## Given task
Duplicate the lines of the listing below word for word, starting at its first line and ending at the line that contains "tap(359, 304)".

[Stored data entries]
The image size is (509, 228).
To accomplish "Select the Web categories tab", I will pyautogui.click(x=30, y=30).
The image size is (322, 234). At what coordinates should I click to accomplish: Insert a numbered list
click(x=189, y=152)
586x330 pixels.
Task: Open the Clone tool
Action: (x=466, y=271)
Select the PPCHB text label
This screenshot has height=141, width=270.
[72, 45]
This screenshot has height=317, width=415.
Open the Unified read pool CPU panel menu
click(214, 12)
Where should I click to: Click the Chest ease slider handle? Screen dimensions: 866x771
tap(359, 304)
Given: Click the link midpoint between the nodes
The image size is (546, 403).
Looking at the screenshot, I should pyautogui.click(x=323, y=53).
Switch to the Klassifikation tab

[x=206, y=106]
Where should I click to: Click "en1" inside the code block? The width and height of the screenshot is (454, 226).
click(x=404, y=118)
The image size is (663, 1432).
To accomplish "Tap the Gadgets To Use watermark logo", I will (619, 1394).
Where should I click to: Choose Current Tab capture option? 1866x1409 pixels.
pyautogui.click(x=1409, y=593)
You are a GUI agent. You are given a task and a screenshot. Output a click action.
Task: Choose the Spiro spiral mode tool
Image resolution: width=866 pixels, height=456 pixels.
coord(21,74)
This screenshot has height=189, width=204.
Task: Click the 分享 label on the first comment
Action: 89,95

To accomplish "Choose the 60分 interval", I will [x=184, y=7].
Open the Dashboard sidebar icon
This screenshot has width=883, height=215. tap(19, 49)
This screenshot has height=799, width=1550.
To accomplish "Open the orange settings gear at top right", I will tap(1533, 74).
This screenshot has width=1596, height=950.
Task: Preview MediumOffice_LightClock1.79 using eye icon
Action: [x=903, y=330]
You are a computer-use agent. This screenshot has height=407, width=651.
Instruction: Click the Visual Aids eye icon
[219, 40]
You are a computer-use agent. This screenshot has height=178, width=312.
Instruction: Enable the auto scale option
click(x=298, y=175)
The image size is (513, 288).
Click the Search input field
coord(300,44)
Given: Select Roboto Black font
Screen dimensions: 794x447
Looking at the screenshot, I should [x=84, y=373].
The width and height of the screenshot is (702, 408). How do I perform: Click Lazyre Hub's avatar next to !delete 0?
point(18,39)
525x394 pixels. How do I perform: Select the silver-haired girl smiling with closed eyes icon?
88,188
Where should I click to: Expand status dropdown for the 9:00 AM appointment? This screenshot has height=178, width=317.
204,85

## Response to this task
The image size is (509, 228).
To accomplish "Select the Web categories tab", I will pyautogui.click(x=30, y=30).
The image size is (322, 234). At what coordinates should I click to accomplish: Insert a numbered list
click(x=189, y=152)
586x330 pixels.
Task: Open the Clone tool
Action: (x=466, y=271)
Select the PPCHB text label
This screenshot has height=141, width=270.
[72, 45]
This screenshot has height=317, width=415.
Open the Unified read pool CPU panel menu
click(214, 12)
Where should I click to: Click the Chest ease slider handle? Screen dimensions: 866x771
tap(359, 304)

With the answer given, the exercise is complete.